[Stored items]
====================

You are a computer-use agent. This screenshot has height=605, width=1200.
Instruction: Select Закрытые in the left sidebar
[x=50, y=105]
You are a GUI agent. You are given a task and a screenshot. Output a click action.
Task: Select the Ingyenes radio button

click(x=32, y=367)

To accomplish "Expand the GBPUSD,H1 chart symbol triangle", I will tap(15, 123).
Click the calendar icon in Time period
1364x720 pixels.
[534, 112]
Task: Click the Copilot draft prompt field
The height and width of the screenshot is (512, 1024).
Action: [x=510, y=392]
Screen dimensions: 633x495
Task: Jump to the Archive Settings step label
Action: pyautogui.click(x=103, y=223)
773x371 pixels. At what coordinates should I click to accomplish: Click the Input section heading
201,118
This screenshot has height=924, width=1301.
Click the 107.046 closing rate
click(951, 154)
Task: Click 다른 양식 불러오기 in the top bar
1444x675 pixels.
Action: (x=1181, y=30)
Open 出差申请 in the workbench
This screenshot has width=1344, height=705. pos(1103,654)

====================

* [Your assignment]: All of the entries must be written out exactly as they stand.

* [Answer box]:
You are a computer-use agent. This screenshot has height=605, width=1200.
Instruction: Select Закрытые in the left sidebar
[x=50, y=105]
You are a GUI agent. You are given a task and a screenshot. Output a click action.
Task: Select the Ingyenes radio button

click(x=32, y=367)

To accomplish "Expand the GBPUSD,H1 chart symbol triangle", I will tap(15, 123).
Click the calendar icon in Time period
1364x720 pixels.
[534, 112]
Task: Click the Copilot draft prompt field
The height and width of the screenshot is (512, 1024).
Action: [x=510, y=392]
Screen dimensions: 633x495
Task: Jump to the Archive Settings step label
Action: pyautogui.click(x=103, y=223)
773x371 pixels. At what coordinates should I click to accomplish: Click the Input section heading
201,118
This screenshot has height=924, width=1301.
Click the 107.046 closing rate
click(951, 154)
Task: Click 다른 양식 불러오기 in the top bar
1444x675 pixels.
Action: (x=1181, y=30)
Open 出差申请 in the workbench
This screenshot has width=1344, height=705. pos(1103,654)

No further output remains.